• **PASSAGE SHOWN**:
Anti-fibrotic role of inhaled interferon-γ in idiopathic pulmonary fibrosis

Background: Previous trials of systemic interferon-γ (IFN- γ) treatment in patients with idiopathic pulmonary fibrosis (IPF) were discouraging. Recently, we demonstrated that inhaled IFN-γ is safe with no systemic side effects in IPF patients. Inhaled IFN-γ was associated with significant improvement in DLCO. Objective: To study the mechanism of local anti-fibrotic effects of inhaled IFN-γ by examining bronchoalveolar lavage fluid (BALF) for gene and protein expression before and after inhaled IFN-γ treatment. Methods: Ten patients with IPF received inhaled IFN-γ three times a week for 80 weeks. BAL was performed before and during therapy. Gene expression was measured on RNA samples from BALF cellular component using DNA microaray study utilizing Affymetrix human U133Av2 chips. Protein expression was also studied in BALF using zymography, western blot and Luminex assay. BALF soluble collagen content was measured using Sircol collagen assay. Results: Microarray gene expression demonstrated that IFN-γ treatment down regulated multiple signal pathways involved in T cell and B cell immunity, actin cytoskeleton, VEGF signaling pathway, apoptosis, PI3 signaling and chemokine C-X-C motif ligands. BALF zymography and western blot study showed that IFN-γ inhibited MMP-9, TIMP-1 and Osteopontin. IFN-γ treatment resulted in a marked decrease in BALF collagen content. Conclusion: Inhaled INF-γ has potent anti-fibrotic effects via multiple signaling pathways, immune modulatory effects and MMP inhibition. Inhaled IFN- γ has potential as a novel therapy for IPF.

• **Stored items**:
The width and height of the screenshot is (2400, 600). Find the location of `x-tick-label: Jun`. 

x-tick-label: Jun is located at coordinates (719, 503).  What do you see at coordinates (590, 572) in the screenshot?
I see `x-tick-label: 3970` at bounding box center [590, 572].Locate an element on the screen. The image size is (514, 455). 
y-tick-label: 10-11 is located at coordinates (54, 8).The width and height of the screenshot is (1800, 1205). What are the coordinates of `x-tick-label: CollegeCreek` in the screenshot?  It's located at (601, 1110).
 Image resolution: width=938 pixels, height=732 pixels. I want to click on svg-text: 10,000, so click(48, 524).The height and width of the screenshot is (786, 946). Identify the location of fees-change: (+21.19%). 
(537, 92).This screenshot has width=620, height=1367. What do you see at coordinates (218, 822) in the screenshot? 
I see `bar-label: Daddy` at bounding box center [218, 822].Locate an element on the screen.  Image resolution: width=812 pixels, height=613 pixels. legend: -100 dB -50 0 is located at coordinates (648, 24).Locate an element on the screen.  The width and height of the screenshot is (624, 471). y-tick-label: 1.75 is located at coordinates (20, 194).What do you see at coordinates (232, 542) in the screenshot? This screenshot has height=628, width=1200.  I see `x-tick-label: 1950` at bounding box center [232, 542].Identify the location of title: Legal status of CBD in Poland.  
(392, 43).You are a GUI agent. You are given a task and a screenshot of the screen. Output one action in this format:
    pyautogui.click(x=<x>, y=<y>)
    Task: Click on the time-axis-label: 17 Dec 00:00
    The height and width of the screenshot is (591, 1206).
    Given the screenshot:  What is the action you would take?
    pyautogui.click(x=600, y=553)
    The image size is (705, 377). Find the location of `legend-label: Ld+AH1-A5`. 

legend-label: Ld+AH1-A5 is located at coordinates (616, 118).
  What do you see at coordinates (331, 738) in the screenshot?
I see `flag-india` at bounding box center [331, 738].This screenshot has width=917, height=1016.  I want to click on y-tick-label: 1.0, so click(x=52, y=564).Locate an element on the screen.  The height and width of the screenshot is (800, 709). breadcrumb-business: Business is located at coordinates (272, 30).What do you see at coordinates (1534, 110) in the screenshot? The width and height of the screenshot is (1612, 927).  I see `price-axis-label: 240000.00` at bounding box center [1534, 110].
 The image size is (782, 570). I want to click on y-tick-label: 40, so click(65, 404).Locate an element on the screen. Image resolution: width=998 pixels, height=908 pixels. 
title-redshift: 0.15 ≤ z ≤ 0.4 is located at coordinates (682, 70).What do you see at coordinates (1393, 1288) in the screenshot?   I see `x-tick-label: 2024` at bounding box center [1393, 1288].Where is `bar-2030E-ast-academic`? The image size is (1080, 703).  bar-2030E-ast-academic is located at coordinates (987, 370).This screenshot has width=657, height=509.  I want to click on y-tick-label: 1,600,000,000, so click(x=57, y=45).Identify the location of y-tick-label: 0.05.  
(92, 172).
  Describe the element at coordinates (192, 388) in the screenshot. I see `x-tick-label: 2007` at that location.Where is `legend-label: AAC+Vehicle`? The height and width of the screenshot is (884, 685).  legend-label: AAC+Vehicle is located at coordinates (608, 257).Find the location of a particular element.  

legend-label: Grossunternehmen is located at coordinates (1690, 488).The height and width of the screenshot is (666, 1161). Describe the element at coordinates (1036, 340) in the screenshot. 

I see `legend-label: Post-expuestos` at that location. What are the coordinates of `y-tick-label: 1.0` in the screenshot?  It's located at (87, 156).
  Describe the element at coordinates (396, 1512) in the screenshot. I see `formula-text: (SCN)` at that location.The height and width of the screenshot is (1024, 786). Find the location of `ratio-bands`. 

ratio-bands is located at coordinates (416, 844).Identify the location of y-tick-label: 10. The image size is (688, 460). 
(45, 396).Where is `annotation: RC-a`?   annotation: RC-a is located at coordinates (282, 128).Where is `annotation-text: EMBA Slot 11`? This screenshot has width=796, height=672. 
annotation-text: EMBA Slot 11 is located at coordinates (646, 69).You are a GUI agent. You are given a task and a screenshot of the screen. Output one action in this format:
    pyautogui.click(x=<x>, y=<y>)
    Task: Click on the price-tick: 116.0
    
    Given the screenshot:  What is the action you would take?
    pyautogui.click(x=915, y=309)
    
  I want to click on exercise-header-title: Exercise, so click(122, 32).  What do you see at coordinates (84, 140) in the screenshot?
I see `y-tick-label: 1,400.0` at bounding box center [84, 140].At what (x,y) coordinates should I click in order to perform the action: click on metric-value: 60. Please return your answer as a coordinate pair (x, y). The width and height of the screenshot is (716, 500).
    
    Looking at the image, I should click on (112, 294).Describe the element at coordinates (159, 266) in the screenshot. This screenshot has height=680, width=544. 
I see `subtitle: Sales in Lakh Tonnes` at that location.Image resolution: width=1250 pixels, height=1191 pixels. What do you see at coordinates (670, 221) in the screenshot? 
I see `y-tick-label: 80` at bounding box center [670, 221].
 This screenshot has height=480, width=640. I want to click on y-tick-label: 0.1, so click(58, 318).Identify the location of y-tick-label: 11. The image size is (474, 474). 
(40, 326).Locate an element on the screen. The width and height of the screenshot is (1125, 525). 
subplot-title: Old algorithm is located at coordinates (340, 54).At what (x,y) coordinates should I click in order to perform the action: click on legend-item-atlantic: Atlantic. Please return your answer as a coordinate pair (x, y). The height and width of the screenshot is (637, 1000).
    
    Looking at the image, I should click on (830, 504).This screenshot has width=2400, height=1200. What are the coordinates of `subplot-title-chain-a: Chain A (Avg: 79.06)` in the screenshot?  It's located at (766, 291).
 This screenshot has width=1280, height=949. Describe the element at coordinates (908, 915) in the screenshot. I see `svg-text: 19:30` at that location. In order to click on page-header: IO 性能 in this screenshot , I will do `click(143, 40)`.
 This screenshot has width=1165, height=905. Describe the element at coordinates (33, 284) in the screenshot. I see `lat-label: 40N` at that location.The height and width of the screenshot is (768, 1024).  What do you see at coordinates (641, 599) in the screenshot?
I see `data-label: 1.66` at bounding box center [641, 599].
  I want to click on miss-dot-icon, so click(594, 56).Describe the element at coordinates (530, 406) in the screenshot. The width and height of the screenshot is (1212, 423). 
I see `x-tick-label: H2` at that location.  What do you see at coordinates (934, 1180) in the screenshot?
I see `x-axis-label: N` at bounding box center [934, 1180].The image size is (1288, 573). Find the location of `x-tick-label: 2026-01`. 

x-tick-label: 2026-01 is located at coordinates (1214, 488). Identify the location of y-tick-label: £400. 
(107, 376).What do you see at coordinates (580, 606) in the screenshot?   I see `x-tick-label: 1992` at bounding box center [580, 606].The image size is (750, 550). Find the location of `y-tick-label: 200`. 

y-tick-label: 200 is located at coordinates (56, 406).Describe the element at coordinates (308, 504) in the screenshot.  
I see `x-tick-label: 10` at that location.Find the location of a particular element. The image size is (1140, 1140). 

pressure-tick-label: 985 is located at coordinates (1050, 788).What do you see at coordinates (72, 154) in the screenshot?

• **WHAT THIS TASK INVOLVES**:
Translate this sentence from the abstract on inhaled interferon-γ into Spanish: "Ten patients with IPF received inhaled IFN-γ three times a week for 80 weeks." Work from the abstract alone and bring in nothing from outside it.

• **RESPONSE**:
Diez pacientes con FPI recibieron IFN-γ inhalado tres veces por semana durante 80 semanas.